I didn’t want to be stuck in Lisbon, and I didn’t want to hassle with the rigmarole of trying to find a way out of Lisbon when most of the flights in Europe had been cancelled because of that volcano erupting in Iceland, and ultimately I didn’t want to die in Lisbon.
For that matter, I didn’t want to die anywhere. Death was not something I wanted to be seeing in my future. Three of my friends had died in the previous month, and I didn’t want to die. I had this crazy idea that if I could stay on the cruise ship I would be healthy and swell and the atrial fibrillations would never come back.

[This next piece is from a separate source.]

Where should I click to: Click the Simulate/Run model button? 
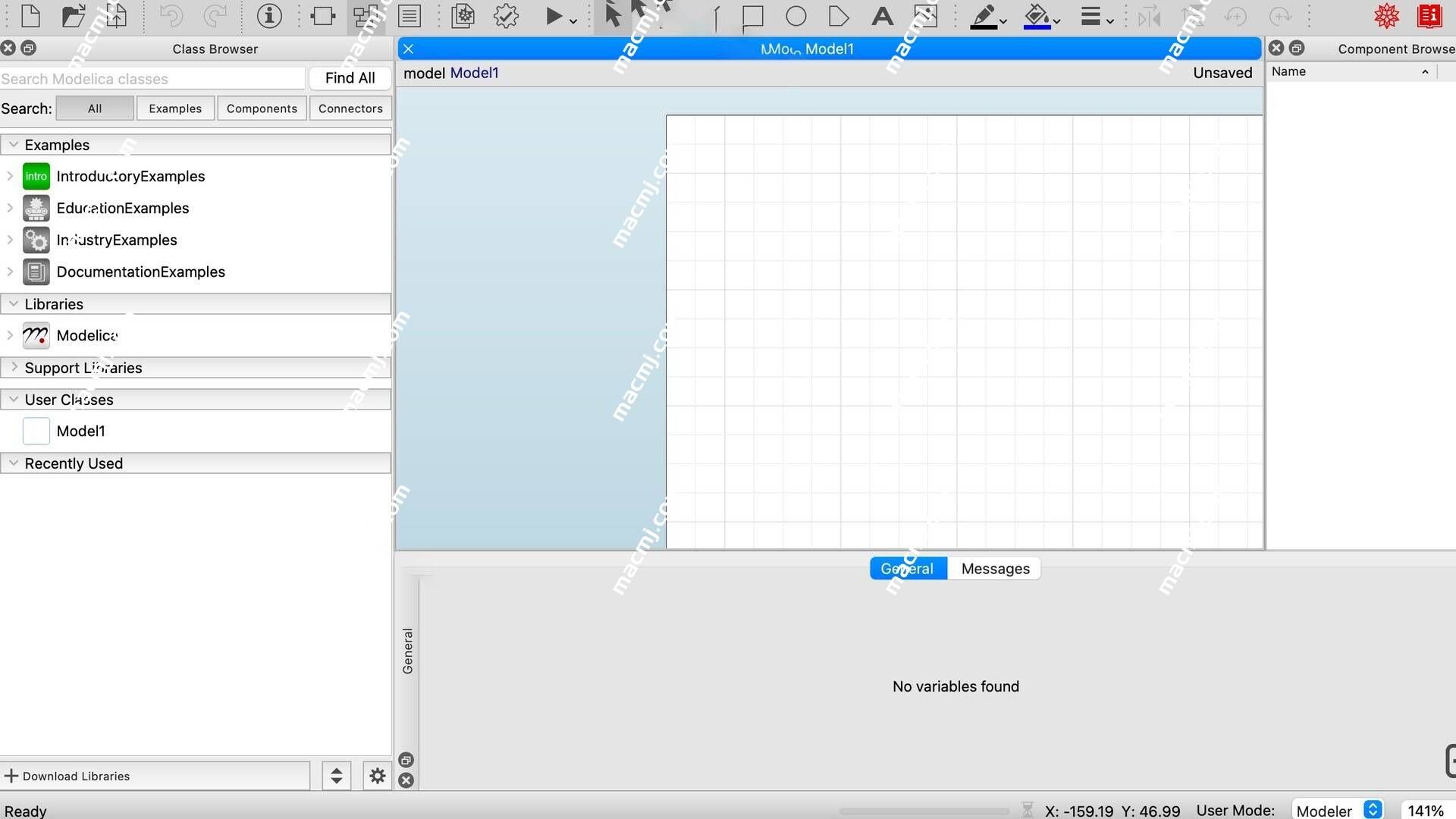click(554, 16)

I figured that not filling out the form that said “This is not a Death Certificate” and not leaving the ship to see the cardiologist was the best way to go, and I told the nurse that. She was a very nice person, from the Philippines, and had been with me throughout my tests, and when I told her that I wasn’t going to see the cardiologist she said in her Spanish accent, “You must see the cardiologist. I know how you were when you came in. It was bad. You weren’t like this, standing and breathing like a living man. I see you now and you think you are better, but when I saw you then you were very bad, and I feel you still are.”
I said, “I don’t want to leave the ship.”
“I can’t tell you what do to, but if I were you and had been that sick, I would leave this ship, see the cardiologist.”
I said it again. “I don’t want to leave the ship.”
She said, “I see.”
I smiled and shook her hand and said, “I hope I don’t see you again.”
She shook her head and said, “And so do I.”
___________
PS--Linda took all three photos. The last two are of sculptures in Vigo, Spain, two days after my heart attack.
In the last one, I'm sitting next to a statue of one of my boyhood idols Jules Verne.
Like me, he visited Vigo once.
PPS--I'm seeing my doctor tomorrow and the cardiologist on Thursday.